When conducting its research, the Digital Service team was amazed by the legwork involved in getting a visa, a White House official told Wired magazine. “As a group of technologists, that stuff just killed us,” the official said. “It’s insane we would do that in 2015. We invented these things called computers.”
USCIS has not been standing still, however. Among the initiatives underway:
In an effort to be more social and responsive to prospective immigrants, the U.S. Citizenship and Immigration Services on Sept. 1 hosted Twitter office hours using the #AskUSCIS hashtag.
On Aug. 31, USCIS unplugged its legacy Electronic Immigration System (ELIS), the online system built in 2009 to process web-based applications for immigration benefits. The rebuilt system offers improved security, privacy, fraud and criminal activity detection, online payment options and real-time connections to other government systems, USCIS said. It also allows users to submit and view certain benefit requests, receive electronic notification of decisions and receive real-time case status updates.A modernized immigrant visa pilot being launched by the State Department and USCIS is aimed at improving the visa application experience and increasing efficiencies by digitizing as much as possible of the adjudication process.
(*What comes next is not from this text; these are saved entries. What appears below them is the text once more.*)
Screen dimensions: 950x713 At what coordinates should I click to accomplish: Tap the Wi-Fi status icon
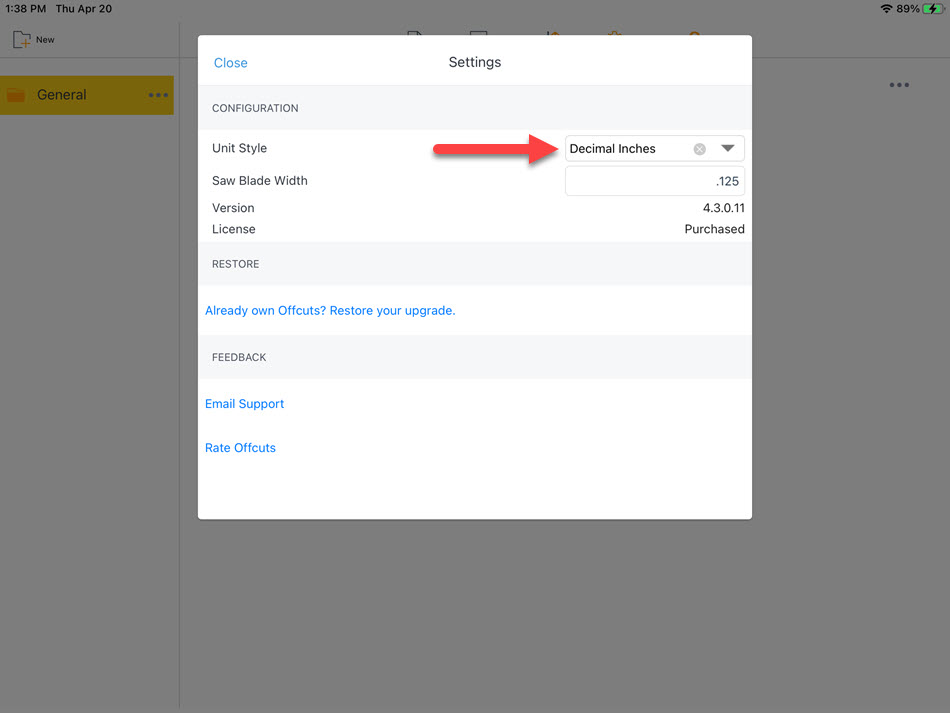tap(886, 8)
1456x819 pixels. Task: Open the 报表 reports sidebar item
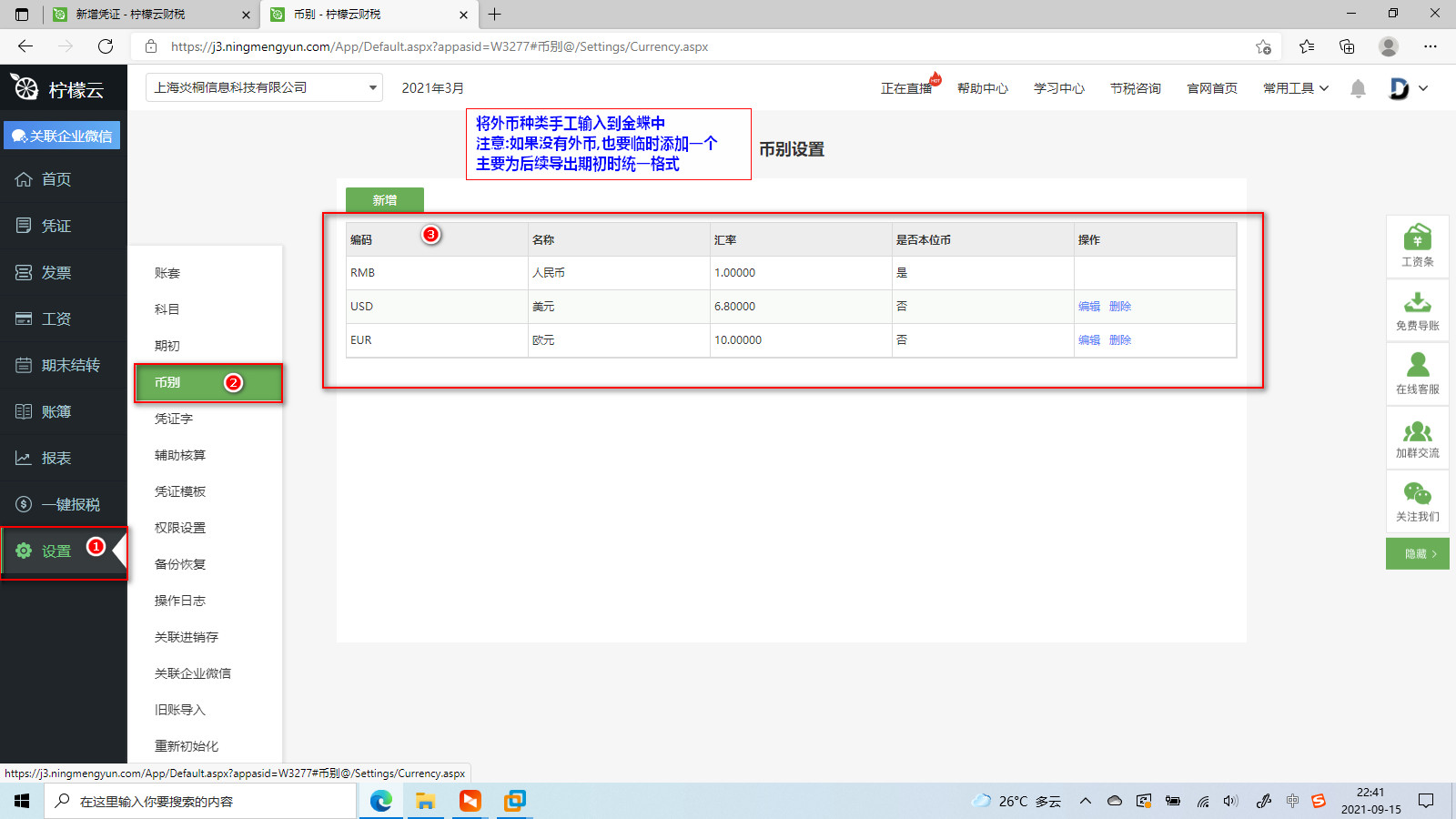(56, 458)

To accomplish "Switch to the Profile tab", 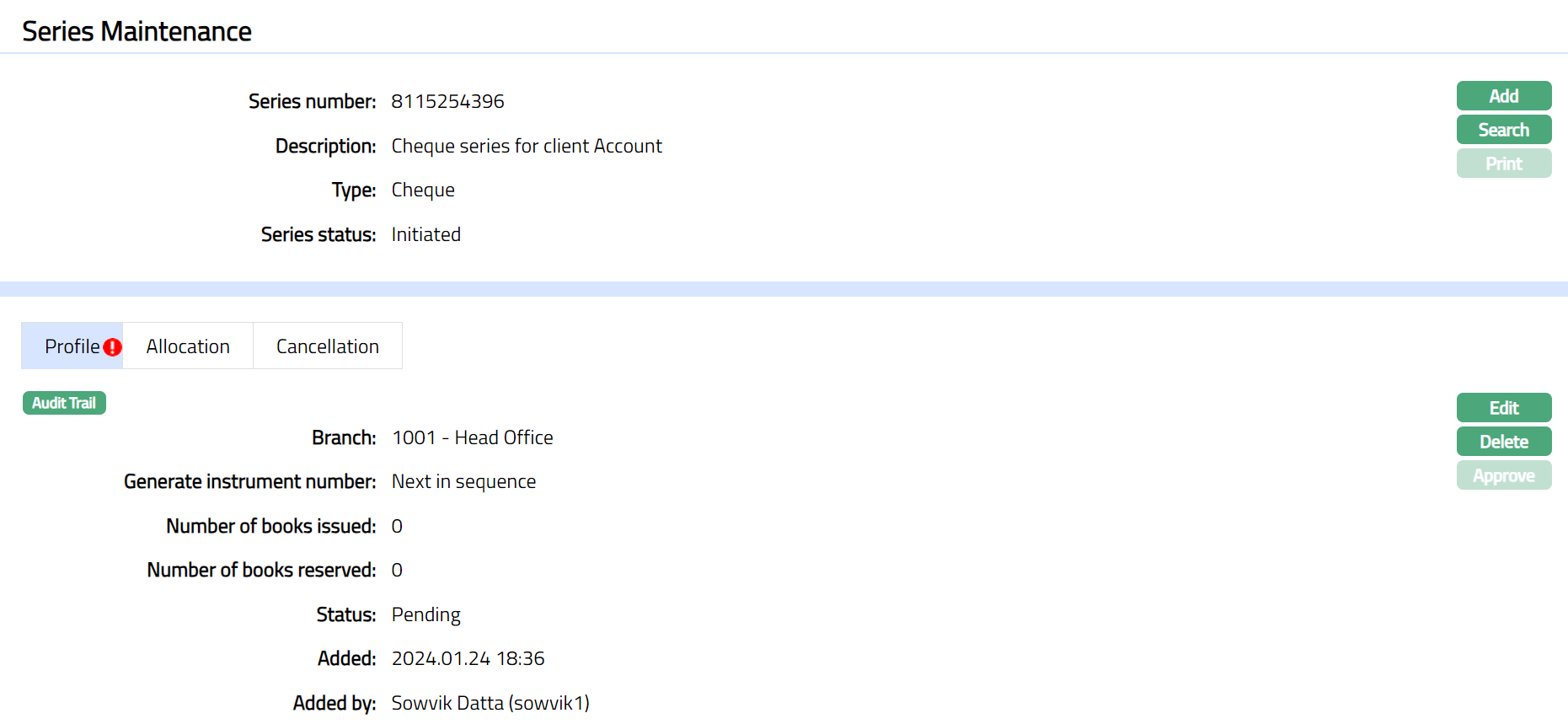I will point(72,346).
The suite of 20 applications is being piloted this year at six overseas consular posts: Montreal, Buenos Aires, Rio de Janeiro, Frankfurt, Hong Kong and Sydney. A more expansive rollout is planned in 2016.
The myUSCIS website and platform, built with the help of 18F, allows users to easily access information about the immigration process and find immigration options for which they may qualify. Co-created and co-designed with feedback from agency customers, myUSCIS features a search-driven plain language knowledge base with direct answers to common immigration questions. It is expected to become the primary tool for USCIS’ customers to manage the majority of their online experience with USCIS.
The Immigrant Visa Content Service is a content management system for case file data in which documents will be digitized and accessible throughout the rest of processing.